It’s the perfect feed and it’s the cheapest feed by far.
If you look at the tables at the top of this article, you will see that the cost to feed a cow for a day was only $1.80 when fed 100% pasture.
As soon as the farmer added baleage, the cost increased to more than double. Taking the total cost to $1.88.
That’s because, the farmer had to pay for a tractor to cut the grass, bail, and wrap the grass in plastic.
Then when we added a very small percentage of the cow’s diet to include by-products, the cost jumped to $3.18. In the final table, 44% of the cow’s diet was made up of by-products and the daily cost of feeding that cow is $5.68.
Carbon footprint
Another aspect to consider is the carbon footprint of each of these feeding scenarios.

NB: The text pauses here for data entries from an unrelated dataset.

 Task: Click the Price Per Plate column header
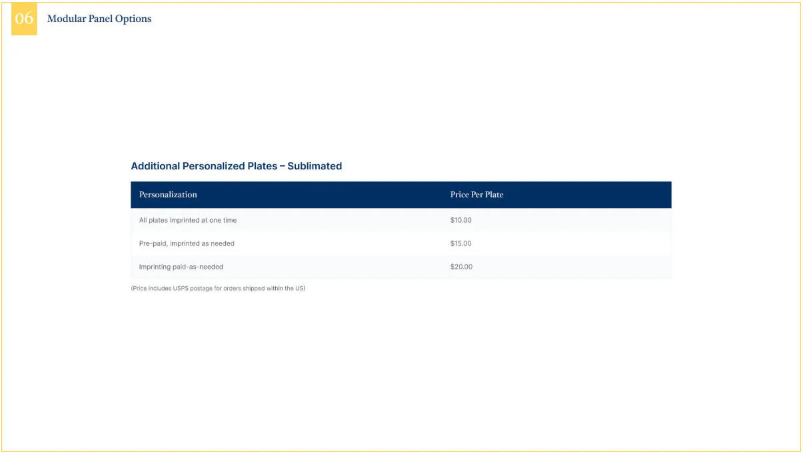click(x=476, y=195)
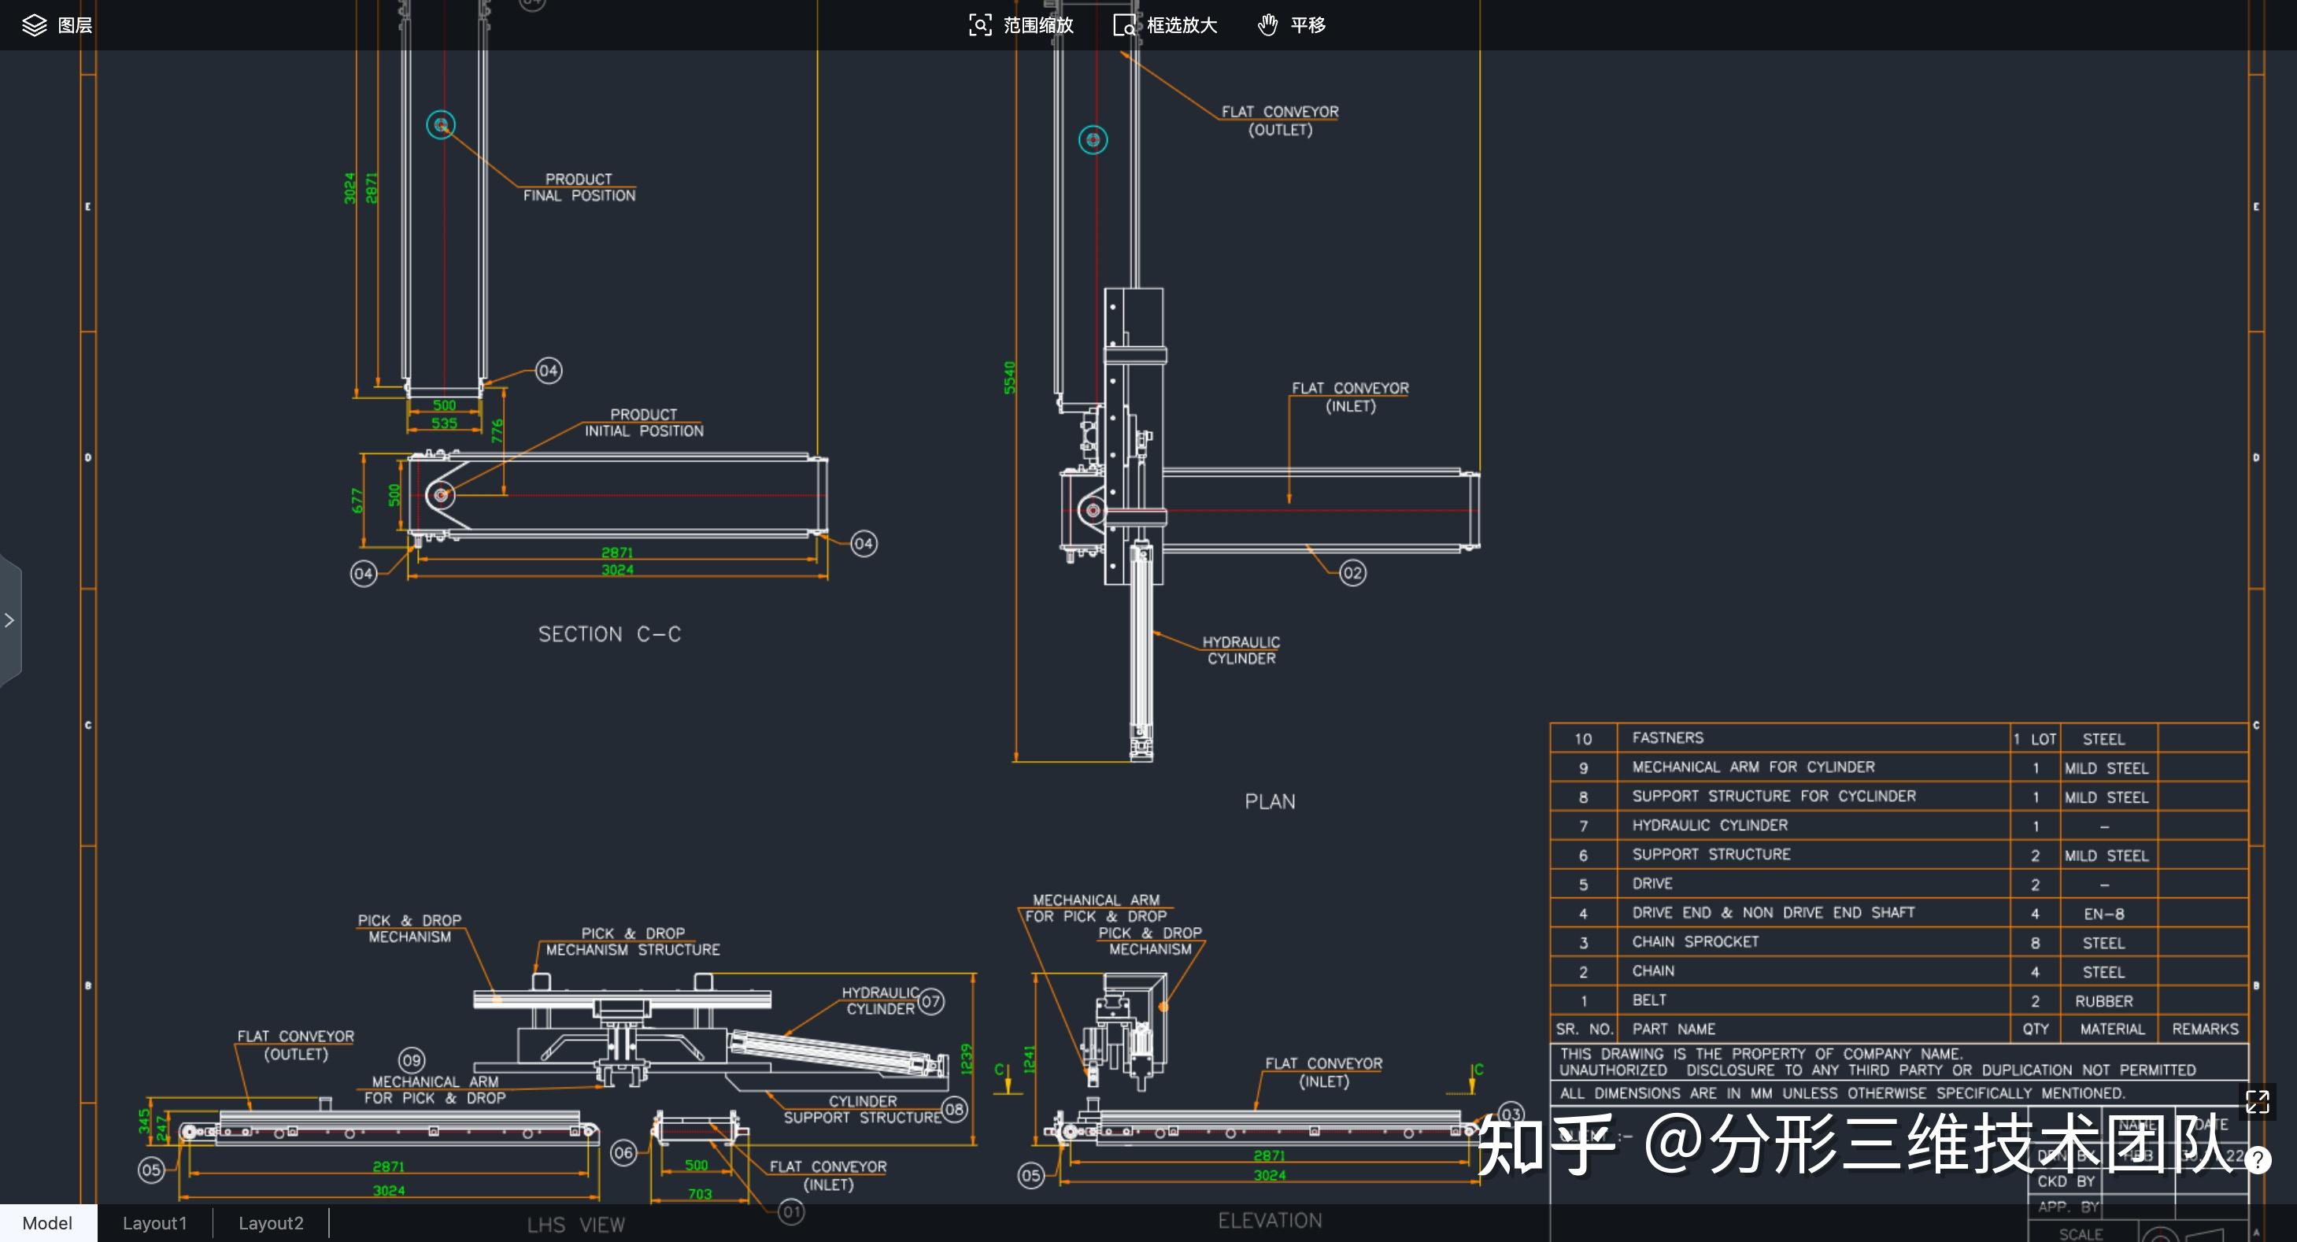Open the Layout2 tab

pyautogui.click(x=271, y=1222)
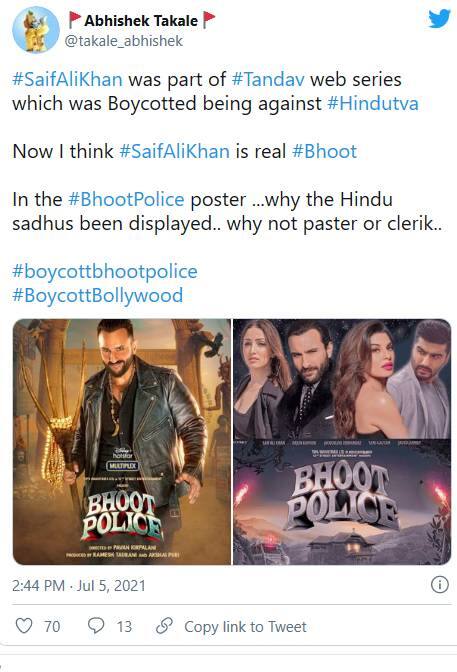Select the #BoycottBollywood hashtag
Viewport: 457px width, 672px height.
point(98,296)
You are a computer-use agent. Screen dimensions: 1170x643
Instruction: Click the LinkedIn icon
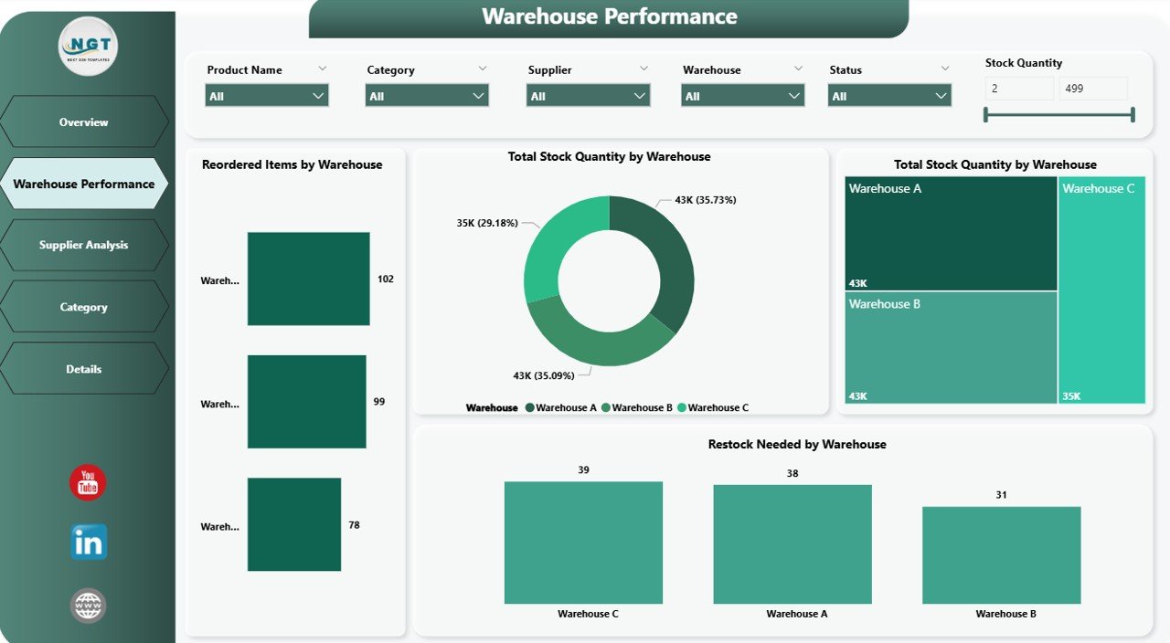point(89,543)

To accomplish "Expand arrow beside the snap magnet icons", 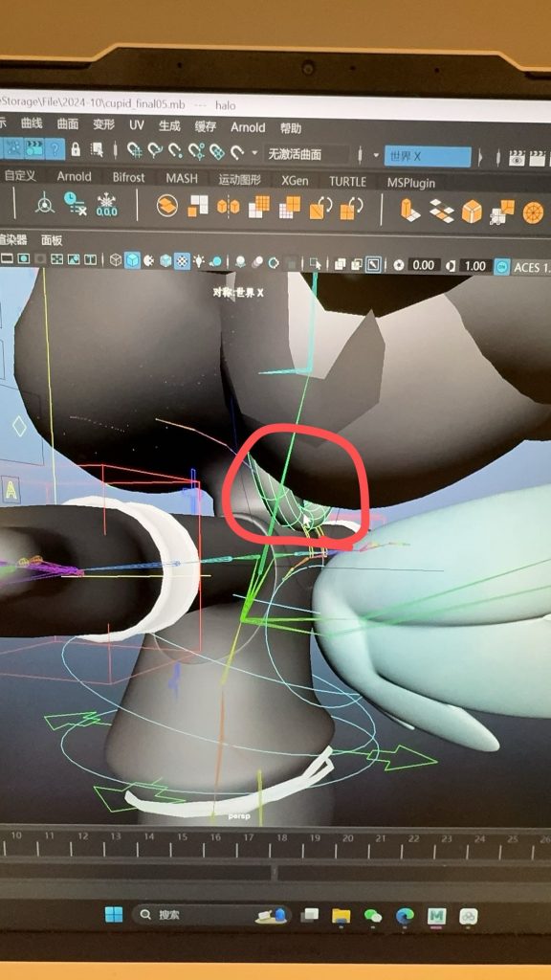I will 254,152.
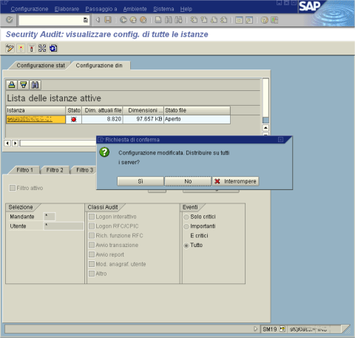The image size is (355, 338).
Task: Click the display/change pencil icon
Action: (x=10, y=48)
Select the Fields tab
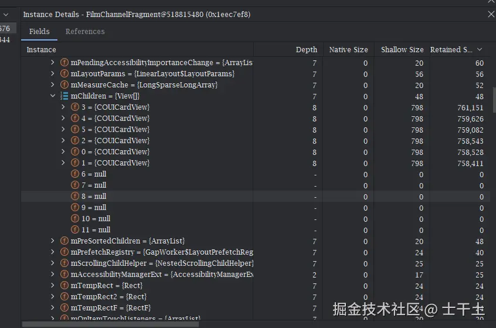 (x=39, y=32)
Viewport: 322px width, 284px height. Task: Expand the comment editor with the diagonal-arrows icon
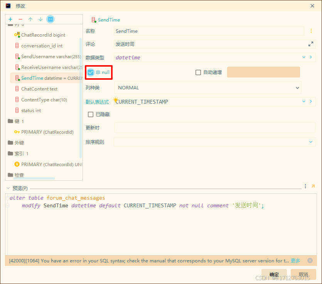[x=311, y=44]
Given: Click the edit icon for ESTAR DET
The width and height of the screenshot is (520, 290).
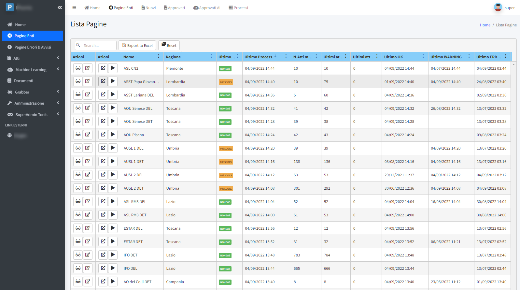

The 100% grass scenario involves the cow walking to the paddock, and harvesting the grass herself.
There’s no transport or tractors involved.
As soon as the baleage is added, there are now tractors, fuel, and labour. All of which create emissions. But when by-products are added, we’re now transporting feed to a port, shipping to NZ and then trucking it to a depot, and then transporting it to the farm. Then often times the farmer needs to use their tractor to feed it to the cows.
How cows are fed is the core issue around how dairy farming is conducted.
Dairy NZ has a useful document called The 5 Production Systems.
In New Zealand, a good cow’s milk production will peak at 27 litres/day in October and slowly decrease over the following months.
In Saudi Arabia, a cow’s average production is 40 litres/day over the whole season.
This is mainly due to feeding.
It’s a simple and predictable formula. Energy in = Milk out. New Zealand farmers have always come to the conclusion that lower milk production, produced on cheap grass is the most profitable model.